Preheat oven to 375 degrees. Line a broiler pan with aluminum foil. Put drumsticks in a large bowl. Add remaining ingredients and toss together until chicken is coated. Put in oven for about 25 minutes, then switch oven to broil and cook for another 5-10 minutes, until the skin is crispy and brown. Let cool for a few minutes before serving.

Wednesday: Crock pot sirloin tip roast, cauliflower “rice” and sliced avocadoes

 Recipe: Crock pot sirloin tip roast *Whole30 Compliant
 
3.5 pound sirloin tip roast
 
7-8 large carrots, cut in couple inch pieces
 
1 large onion, cut into large chunks
 
1 (14.5 oz) can of beef broth (no preservatives or crazy added ingredients. Even better–use some beef broth you’ve saved from a previous roast!)
 
4-5 cups water
 
3-4 TBSP garlic salt
 
1 tsp chili powder
 
1/2 tsp cumin
 
pepper to taste
 
Place all ingredients in crock pot and stir liquids a bit to combine. Turn on low for 8-9 hours.
 
*Note: I was short on prep time for this, so I just placed a frozen roast into the crock pot. I usually like to quickly sear the outside of a roast on high heat in a pan, but it’s great either way. 
 
Recipe: Cauliflower rice (adapted from “Make It Paleo” Cookbook) *Whole30 Compliant

1 cauliflower

2 TBSP olive oil

1 small yellow onion, diced small

2 cloves garlic, minced

salt and pepper to taste

Remove main stem from cauliflower and chop into large chunks. Put chunks in food processor and pulse until it has a course texture, like rice grains. (If you don’t have a food processor, just use a cheese grater.) Heat oil in skillet over medium heat. Add onion and garlic, and cook until onion is translucent. Add in cauliflower rice and continue to saute for 5-7 minutes. Season with salt and pepper and serve.
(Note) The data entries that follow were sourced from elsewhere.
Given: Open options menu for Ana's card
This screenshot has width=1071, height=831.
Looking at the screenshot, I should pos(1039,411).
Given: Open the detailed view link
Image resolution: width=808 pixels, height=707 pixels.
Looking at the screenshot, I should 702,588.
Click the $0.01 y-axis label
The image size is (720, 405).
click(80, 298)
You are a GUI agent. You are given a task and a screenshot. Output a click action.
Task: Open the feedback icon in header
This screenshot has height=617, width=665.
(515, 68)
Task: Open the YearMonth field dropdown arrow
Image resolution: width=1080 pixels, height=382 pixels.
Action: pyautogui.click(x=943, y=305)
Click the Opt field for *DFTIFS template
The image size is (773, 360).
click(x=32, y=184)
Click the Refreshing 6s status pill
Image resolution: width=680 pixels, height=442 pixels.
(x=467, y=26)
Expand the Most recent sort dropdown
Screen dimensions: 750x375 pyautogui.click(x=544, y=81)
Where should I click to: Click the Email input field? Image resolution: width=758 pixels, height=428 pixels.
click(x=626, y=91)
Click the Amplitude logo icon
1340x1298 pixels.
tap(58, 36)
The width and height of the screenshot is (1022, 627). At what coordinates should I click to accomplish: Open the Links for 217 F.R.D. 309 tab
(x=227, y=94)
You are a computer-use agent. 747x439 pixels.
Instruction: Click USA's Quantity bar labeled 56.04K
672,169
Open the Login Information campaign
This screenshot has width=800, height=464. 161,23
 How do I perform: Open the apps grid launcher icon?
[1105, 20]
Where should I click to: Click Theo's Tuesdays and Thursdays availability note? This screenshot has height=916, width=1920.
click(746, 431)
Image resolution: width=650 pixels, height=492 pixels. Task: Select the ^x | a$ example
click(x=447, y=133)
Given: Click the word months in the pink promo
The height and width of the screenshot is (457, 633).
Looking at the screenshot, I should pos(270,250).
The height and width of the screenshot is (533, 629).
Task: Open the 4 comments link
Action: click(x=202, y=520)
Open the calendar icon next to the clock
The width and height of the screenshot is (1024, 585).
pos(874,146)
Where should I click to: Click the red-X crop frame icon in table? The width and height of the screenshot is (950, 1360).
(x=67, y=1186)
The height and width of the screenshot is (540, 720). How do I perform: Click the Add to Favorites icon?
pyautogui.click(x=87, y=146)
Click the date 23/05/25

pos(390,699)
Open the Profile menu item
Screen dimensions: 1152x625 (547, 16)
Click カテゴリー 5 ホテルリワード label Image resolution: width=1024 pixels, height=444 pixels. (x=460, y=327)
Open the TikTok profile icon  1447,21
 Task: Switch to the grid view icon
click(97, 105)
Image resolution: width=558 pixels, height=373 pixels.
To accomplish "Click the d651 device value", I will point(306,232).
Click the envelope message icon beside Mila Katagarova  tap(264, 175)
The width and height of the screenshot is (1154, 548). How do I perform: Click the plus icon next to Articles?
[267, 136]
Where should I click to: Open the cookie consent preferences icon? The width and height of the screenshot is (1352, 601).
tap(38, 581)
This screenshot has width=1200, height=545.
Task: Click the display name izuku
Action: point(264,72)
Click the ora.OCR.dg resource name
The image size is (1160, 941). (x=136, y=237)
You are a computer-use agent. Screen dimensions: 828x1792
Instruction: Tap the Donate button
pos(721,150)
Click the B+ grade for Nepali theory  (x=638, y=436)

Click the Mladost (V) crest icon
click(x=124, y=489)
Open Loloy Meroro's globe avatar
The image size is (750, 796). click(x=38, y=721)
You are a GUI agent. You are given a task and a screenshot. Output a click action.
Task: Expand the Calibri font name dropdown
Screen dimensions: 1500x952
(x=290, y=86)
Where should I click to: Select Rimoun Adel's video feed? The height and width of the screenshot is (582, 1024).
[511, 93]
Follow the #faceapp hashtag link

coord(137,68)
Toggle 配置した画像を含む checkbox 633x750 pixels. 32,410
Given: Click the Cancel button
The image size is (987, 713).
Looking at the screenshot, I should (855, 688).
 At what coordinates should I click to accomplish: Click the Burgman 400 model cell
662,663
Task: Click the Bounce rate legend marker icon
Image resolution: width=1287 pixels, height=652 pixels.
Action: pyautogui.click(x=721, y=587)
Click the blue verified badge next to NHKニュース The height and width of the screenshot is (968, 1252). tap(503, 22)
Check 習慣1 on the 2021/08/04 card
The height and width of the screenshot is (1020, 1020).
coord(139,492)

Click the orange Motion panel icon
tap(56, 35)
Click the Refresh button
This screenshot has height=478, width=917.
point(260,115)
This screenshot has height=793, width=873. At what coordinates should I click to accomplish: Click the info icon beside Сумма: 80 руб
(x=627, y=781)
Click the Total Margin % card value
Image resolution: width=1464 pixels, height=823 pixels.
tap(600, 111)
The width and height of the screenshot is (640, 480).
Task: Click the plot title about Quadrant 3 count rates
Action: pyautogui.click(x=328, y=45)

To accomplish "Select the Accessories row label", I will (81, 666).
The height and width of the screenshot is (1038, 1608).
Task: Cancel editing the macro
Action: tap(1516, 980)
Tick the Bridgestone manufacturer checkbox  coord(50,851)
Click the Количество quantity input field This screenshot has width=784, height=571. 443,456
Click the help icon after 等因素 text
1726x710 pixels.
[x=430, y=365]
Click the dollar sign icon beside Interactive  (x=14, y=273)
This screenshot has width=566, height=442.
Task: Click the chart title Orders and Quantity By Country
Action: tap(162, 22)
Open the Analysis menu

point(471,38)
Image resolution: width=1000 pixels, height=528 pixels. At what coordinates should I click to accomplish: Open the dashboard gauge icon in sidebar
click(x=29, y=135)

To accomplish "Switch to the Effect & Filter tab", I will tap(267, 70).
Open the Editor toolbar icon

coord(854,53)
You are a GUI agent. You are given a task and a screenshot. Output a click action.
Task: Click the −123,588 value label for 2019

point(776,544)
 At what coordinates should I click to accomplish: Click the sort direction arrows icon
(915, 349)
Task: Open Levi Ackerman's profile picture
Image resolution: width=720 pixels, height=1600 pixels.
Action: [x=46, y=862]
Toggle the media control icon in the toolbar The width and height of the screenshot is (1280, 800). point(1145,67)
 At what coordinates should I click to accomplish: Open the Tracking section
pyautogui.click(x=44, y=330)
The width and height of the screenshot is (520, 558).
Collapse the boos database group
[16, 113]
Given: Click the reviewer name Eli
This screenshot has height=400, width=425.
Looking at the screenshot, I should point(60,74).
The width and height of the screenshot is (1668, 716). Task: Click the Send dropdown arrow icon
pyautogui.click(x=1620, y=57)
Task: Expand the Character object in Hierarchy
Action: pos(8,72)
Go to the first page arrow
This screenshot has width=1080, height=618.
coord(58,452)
Thursday: Leftovers from previous days (hopefully you have plenty!)

Friday: Tuna salad, roasted butternut squash and frozen strawberries

Recipe: Tuna salad

3 cans of albacore tuna, no crazy added ingredients (THIS is an awesome brand, but is very expensive)

3/4 – 1 cup homemade mayo

1 tsp mustard

1 tsp dill

salt and pepper to taste

paprika to garnish

Combine all ingredients except paprika in a bowl. Serve over a bed of spinach and garnish with a bit of paprika.

 

Recipe: Roasted butternut squash *Whole30 Compliant

1 large Butternut Squash (I buy the pre-cut stuff from Costco–in the cold veggies section), peeled and cubed

Olive oil

Garlic Salt

Pepper

Preheat oven to 400 degrees. Put squash into bowl, drizzle with olive oil, garlic salt and pepper. Stir it up, and lay in single layer on parchment-covered cookie sheet. Sprinkle with a bit more garlic salt. Roast for about 20 minutes, until tender and crisp on edges. Enjoy!